+++ DATA RECORDS +++
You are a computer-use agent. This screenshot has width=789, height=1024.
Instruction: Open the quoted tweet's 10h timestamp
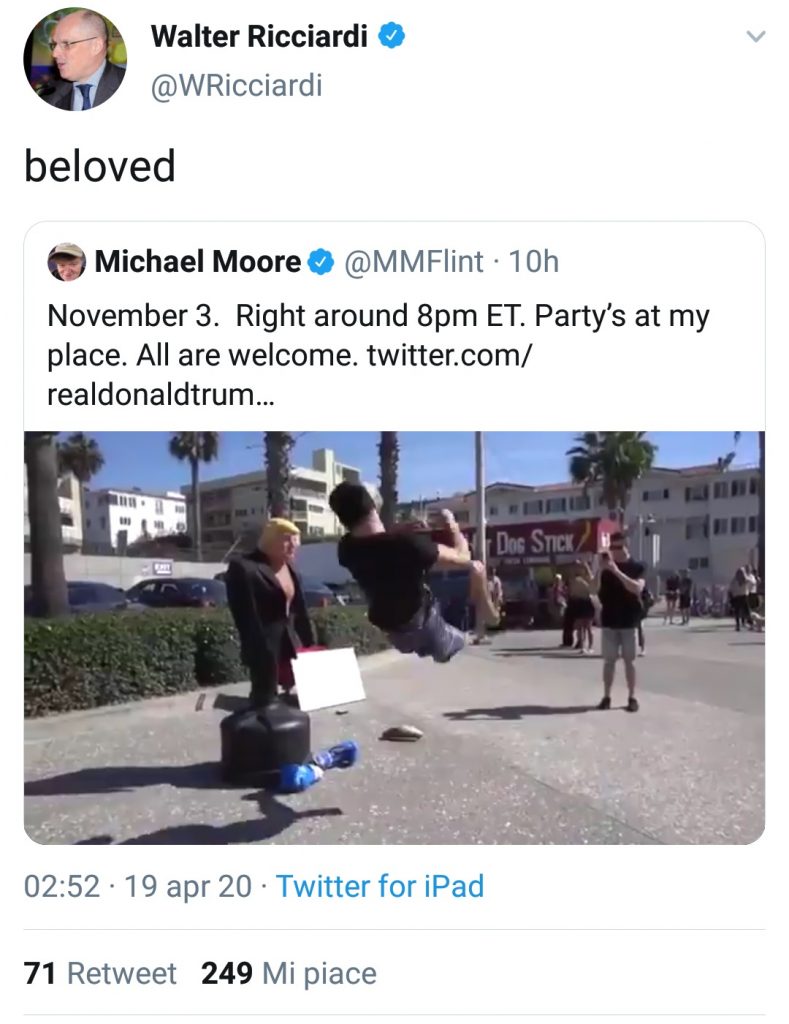534,262
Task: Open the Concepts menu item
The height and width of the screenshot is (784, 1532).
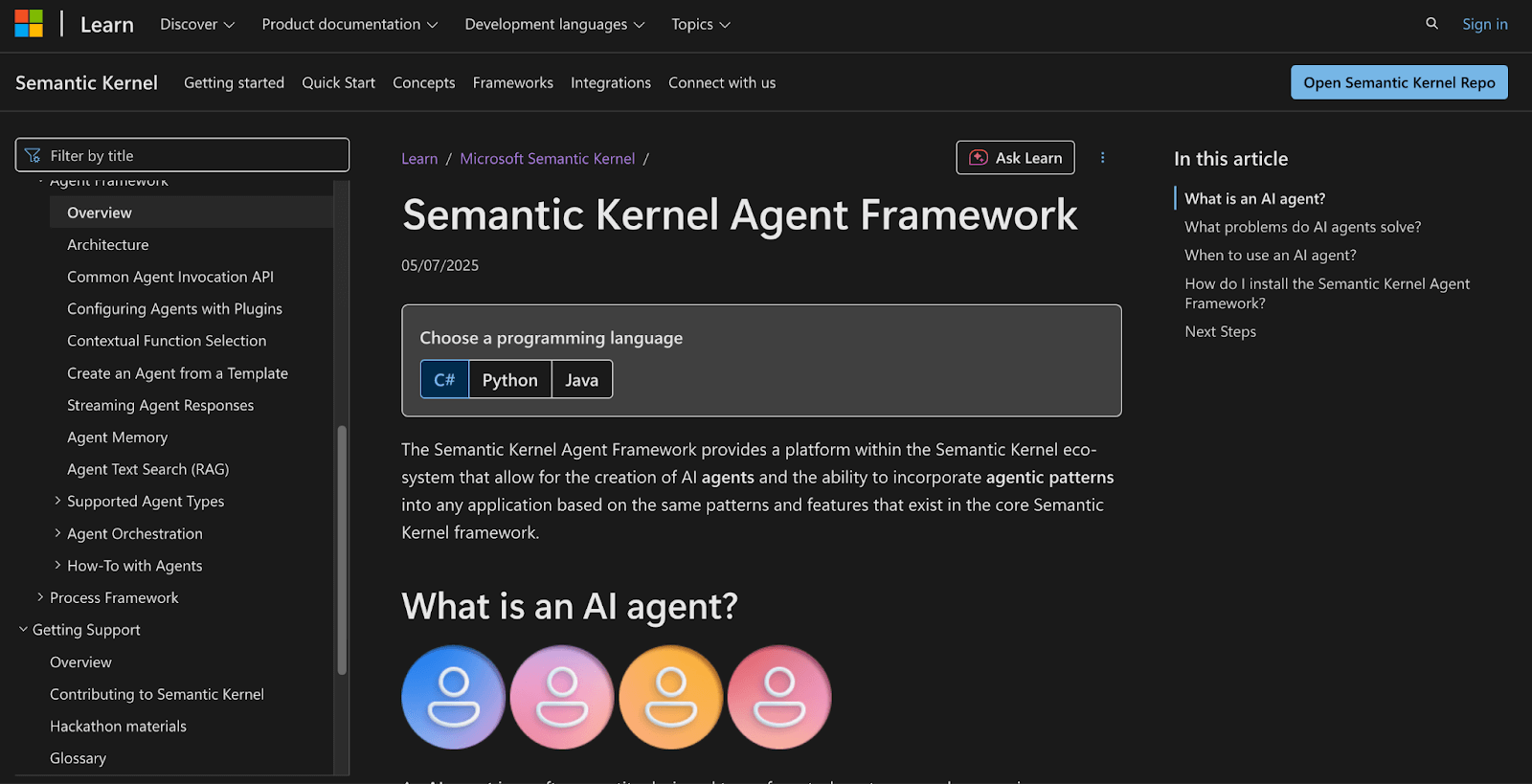Action: click(423, 83)
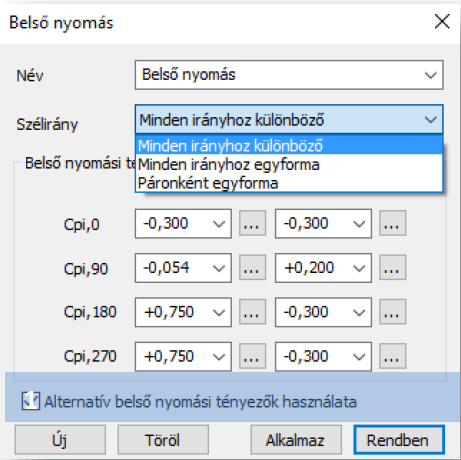Screen dimensions: 461x460
Task: Open ellipsis editor for second Cpi,180 value
Action: point(392,312)
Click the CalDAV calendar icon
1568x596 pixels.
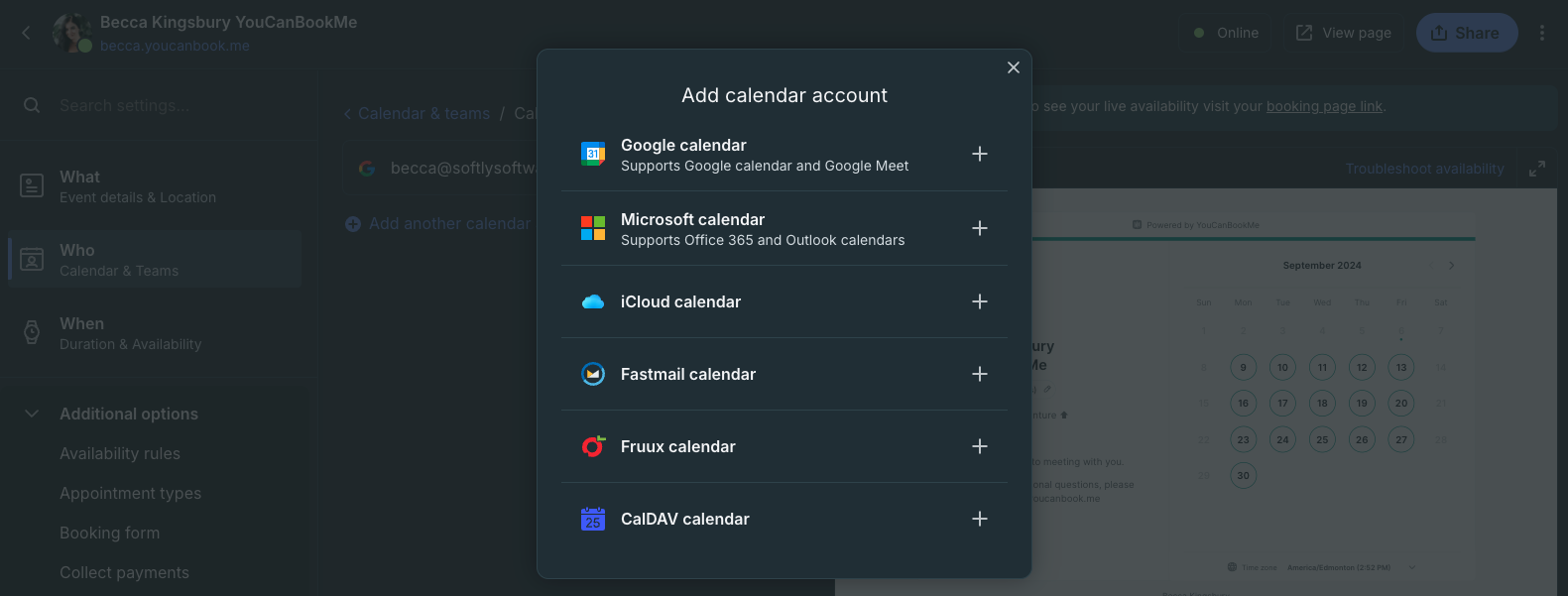coord(593,519)
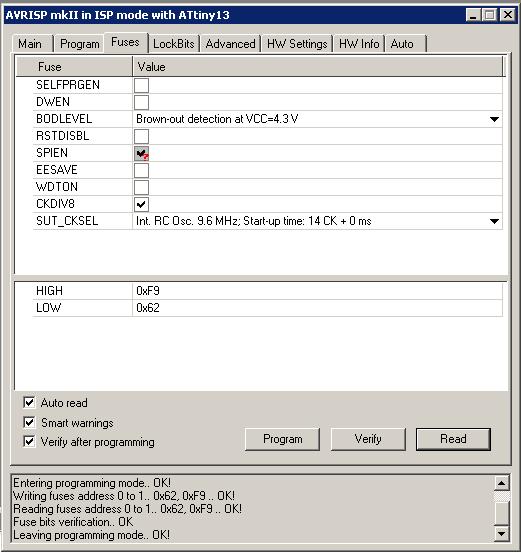This screenshot has height=553, width=521.
Task: Edit the HIGH fuse value 0xF9
Action: pos(317,291)
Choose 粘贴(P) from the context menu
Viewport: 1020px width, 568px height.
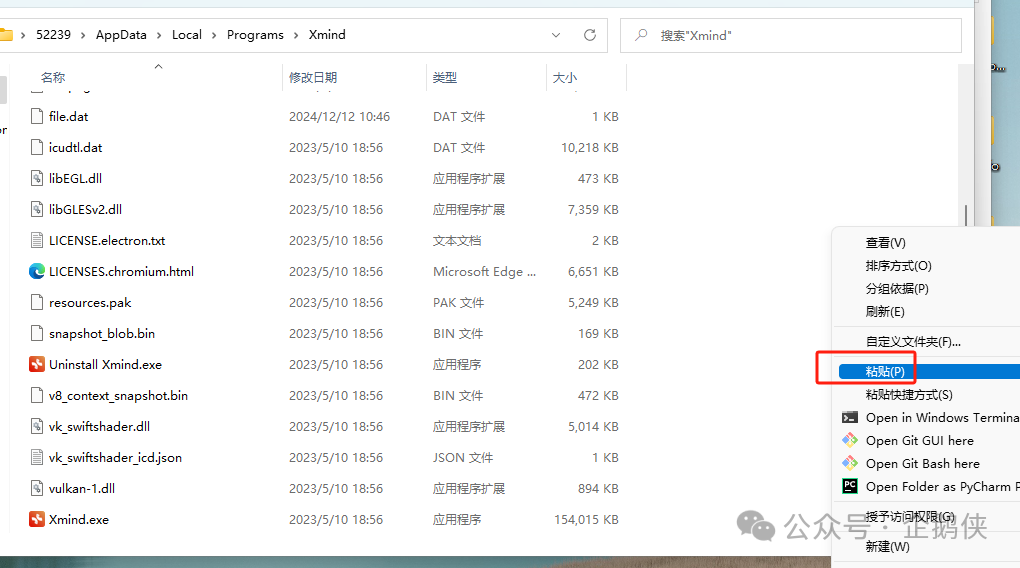coord(885,372)
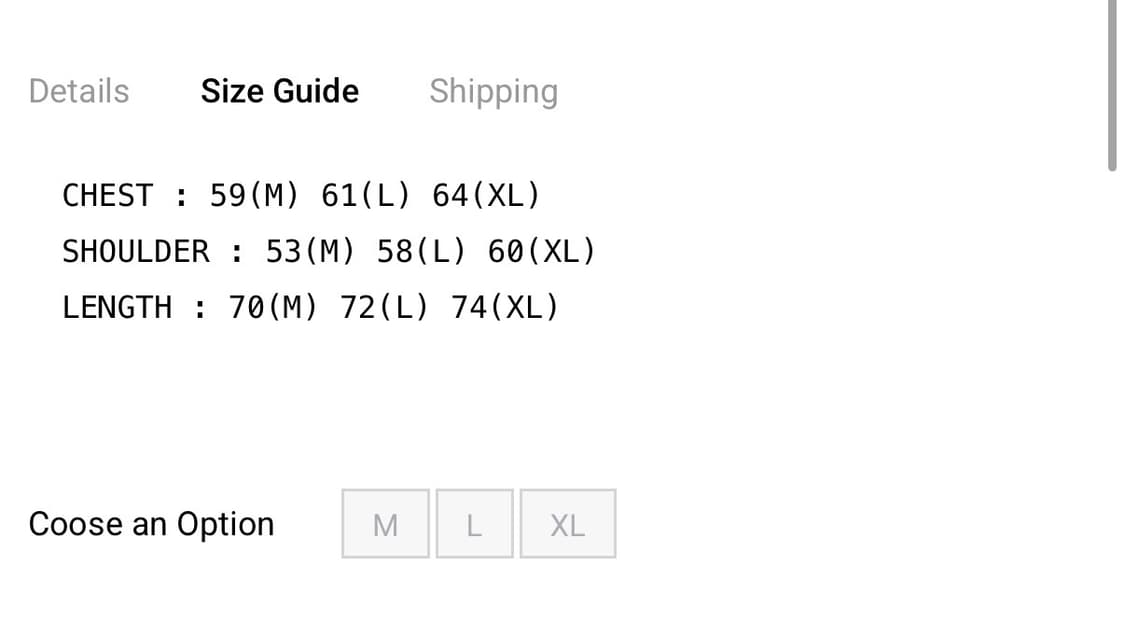The width and height of the screenshot is (1125, 619).
Task: Click the chest value 64(XL)
Action: click(x=486, y=195)
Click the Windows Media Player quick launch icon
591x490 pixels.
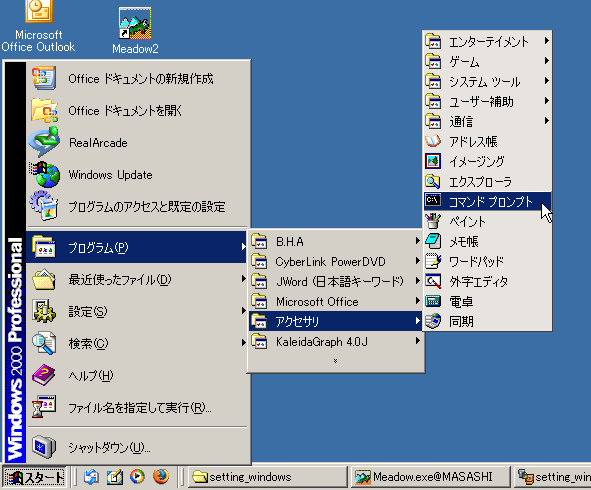pyautogui.click(x=138, y=477)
+++
Although pictures appear among the records above, write out exactly only the lines from the one that has "Task: Open the Concepts menu item" through the one that has "Choose 粘贴(P) from the context menu", and leave the pictures out.

TASK ANSWER →
Task: Open the Concepts menu item
The height and width of the screenshot is (784, 1532).
Action: click(423, 83)
Screen dimensions: 461x460
Task: Open ellipsis editor for second Cpi,180 value
Action: point(392,312)
Click the CalDAV calendar icon
1568x596 pixels.
coord(593,519)
This screenshot has height=553, width=521.
Task: Edit the HIGH fuse value 0xF9
Action: pos(317,291)
Choose 粘贴(P) from the context menu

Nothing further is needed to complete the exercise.